201907-119687
2019
Fidelis Care New York
Medicaid
Mental Health
Mental Health: Inpatient
Medical necessity
Overturned
Case Summary
The patient is a single female with a diagnosis of major depressive disorder, recurrent, severe, without psychosis (MDDR), and generalized anxiety disorder (GAD) with panic disorder (PD). Records document that for about two or more weeks prior to admission the patient was decompensating with worsening depressive symptoms. She experienced suicidal ideation with a plan to hang herself. Her depressive symptoms worsened to the point of functional impairment: she was not able to work, often calling in sick. Her symptoms included increased crying, anxiety, panic with shortness of breath, helplessness, hopelessness, decreased concentration and insomnia. She lost 20 lbs. She has a positive family history for substance use disorder. She was being cared for by an outpatient provider for six years and was taking her medications but had not experienced improvement despite a long list of medications tried, including Prozac, Abilify, Latuda, Paxil, Wellbutrin, Lexapro, Celexa, Effexor, Zoloft, and Cymbalta which were all found to be ineffective. She has a long history of substance use, and at the time of this admission, was on Suboxone for opiate use disorder (OUD). In the past she suffered from alcohol use disorder and cannabis use disorder. She is more vulnerable because of a history of two rapes. In the past she required two prior psychiatric admissions for her depressive disorder. Her inpatient hospital treatment included medication , supportive therapy, and an urgent assessment for electroconvulsive therapy (ECT) which was deemed of probable help and scheduled to be received on an outpatient basis. Her inpatient medications included Suboxone, Lexapro, trazodone, and Wellbutrin.

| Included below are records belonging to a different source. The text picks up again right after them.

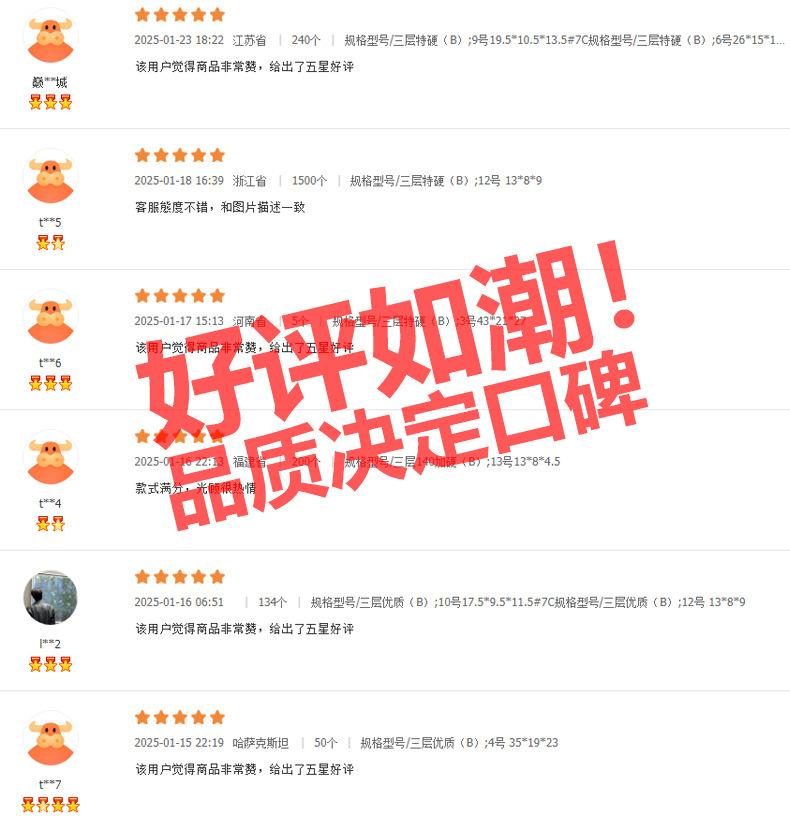Screen dimensions: 790x816
Task: Click the bull avatar above username t**6
Action: tap(50, 317)
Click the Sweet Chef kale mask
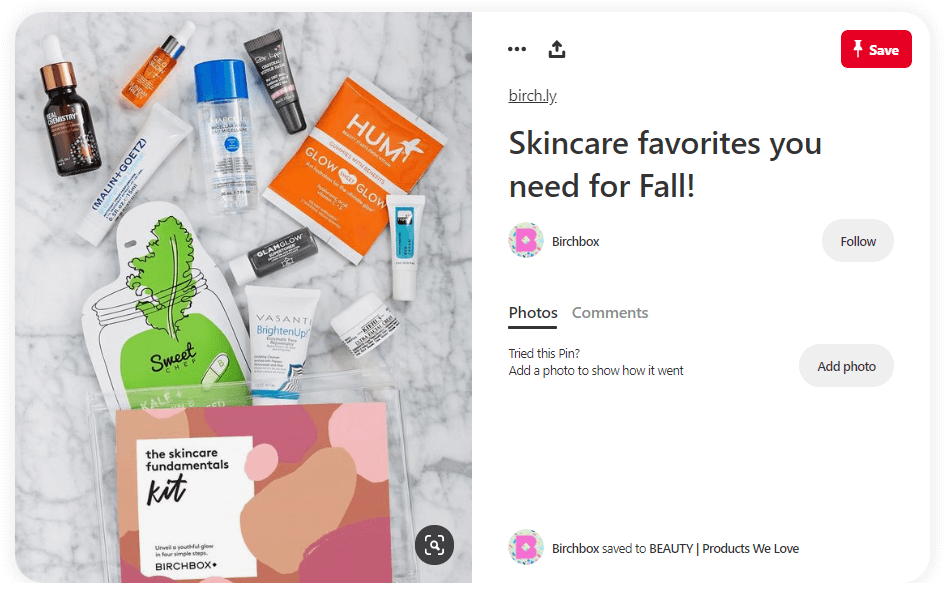950x596 pixels. point(165,309)
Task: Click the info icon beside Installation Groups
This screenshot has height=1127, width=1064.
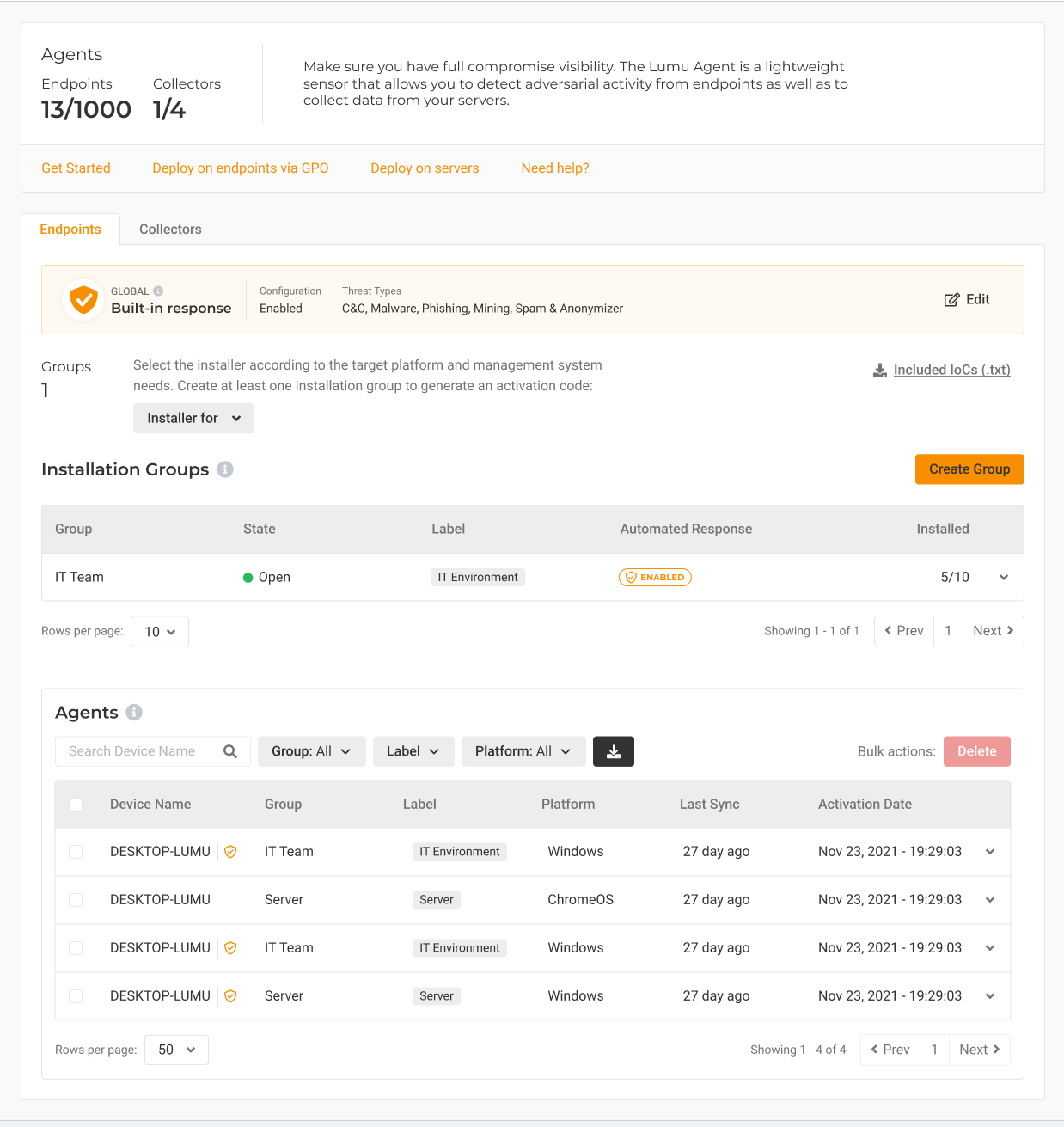Action: (225, 469)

The health plan's determination is overturned.
Yes, the requested health treatment of inpatient psychiatric hospital admission was medically necessary for this patient based on the information and reasoning above. This admission reflects good clinical judgment and is in accord with current standards of best treatment, and with the medical literature.

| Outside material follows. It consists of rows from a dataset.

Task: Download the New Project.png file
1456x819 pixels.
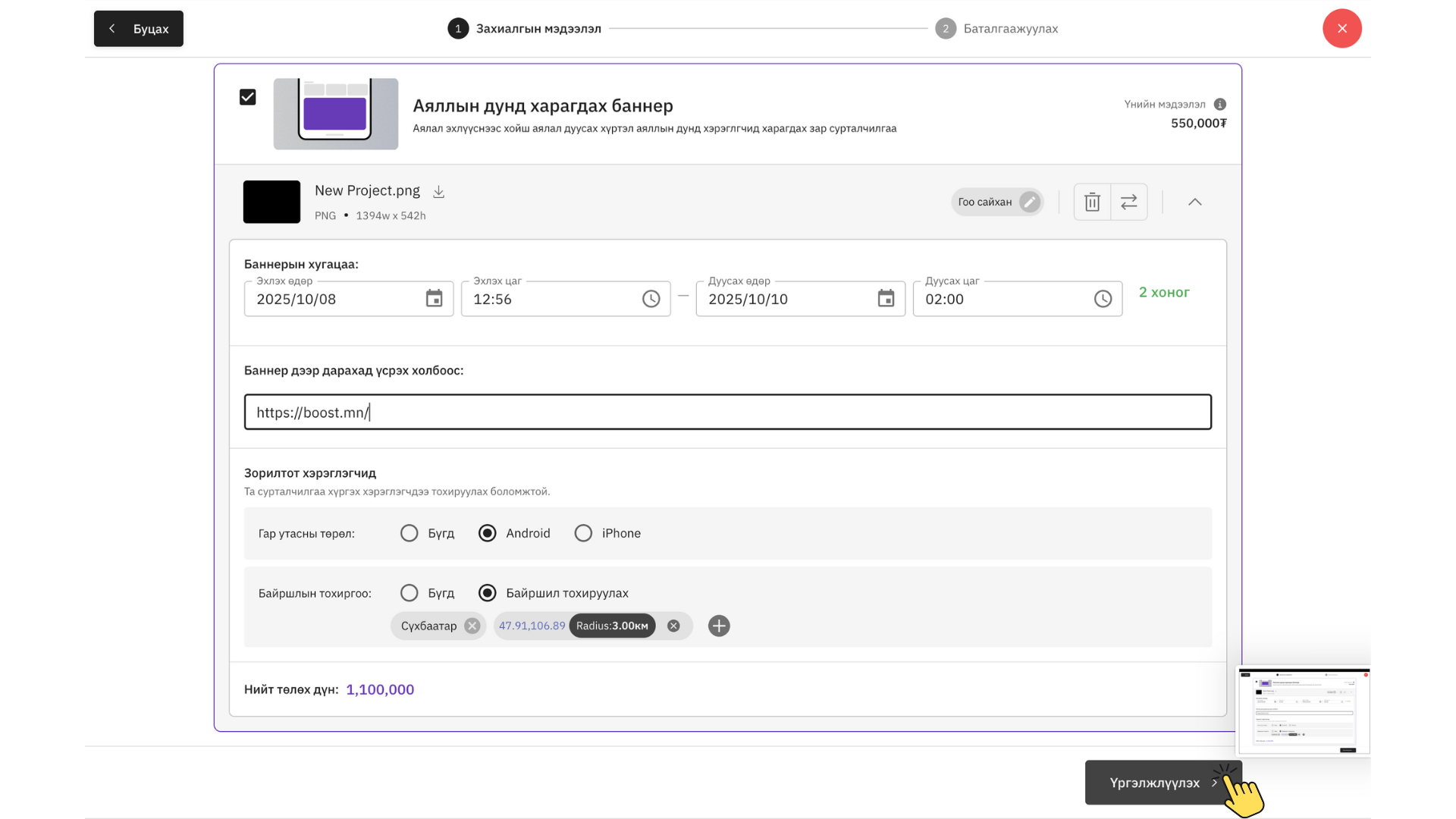Action: (x=438, y=192)
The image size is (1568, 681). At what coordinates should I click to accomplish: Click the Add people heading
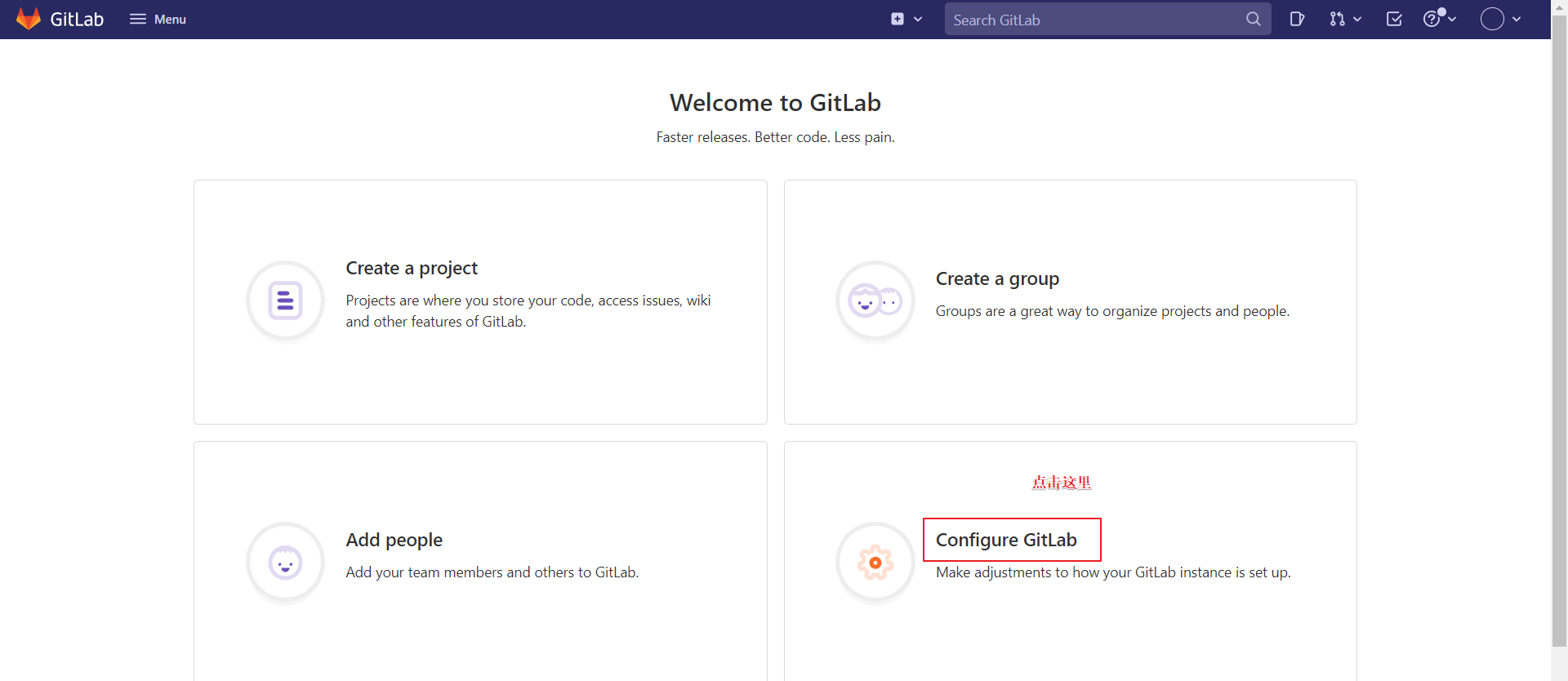coord(394,540)
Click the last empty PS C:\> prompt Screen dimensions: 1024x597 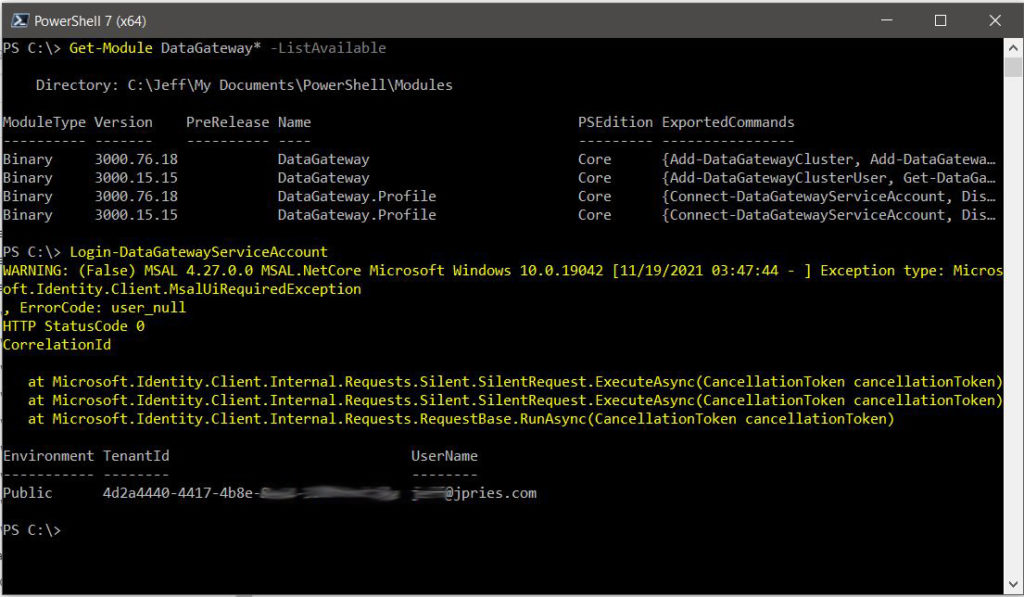[x=32, y=530]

This patient was rapidly decompensating in her depressive and anxiety symptoms with substantial functional impairment and little social support. She has a chronic and severe illness. She had a specific suicide plan shortly before admission. She required two past hospitalizations. She is in recovery from opiate use disorder and is on Suboxone; vulnerable to return to use of opiates, alcohol, or cannabis to improve her mood and her pain. This is especially true in view of her lack of effective response to multiple medication trials. Of special import for understanding the severity of her MDDR is her 20 lb. weight loss and vegetative symptoms noted by the ECT consultant. The consultant also noted possible mixed bipolar features, often difficult to diagnose and treat. Asberg in her studies of MDD has found that substantial weight loss is a sign of serious depressive illnesses. This hospitalization was brief and strategic and served its purpose. Trying to treat this patient on an outpatient basis had a significant possibility of morbidity or mortality for outcome.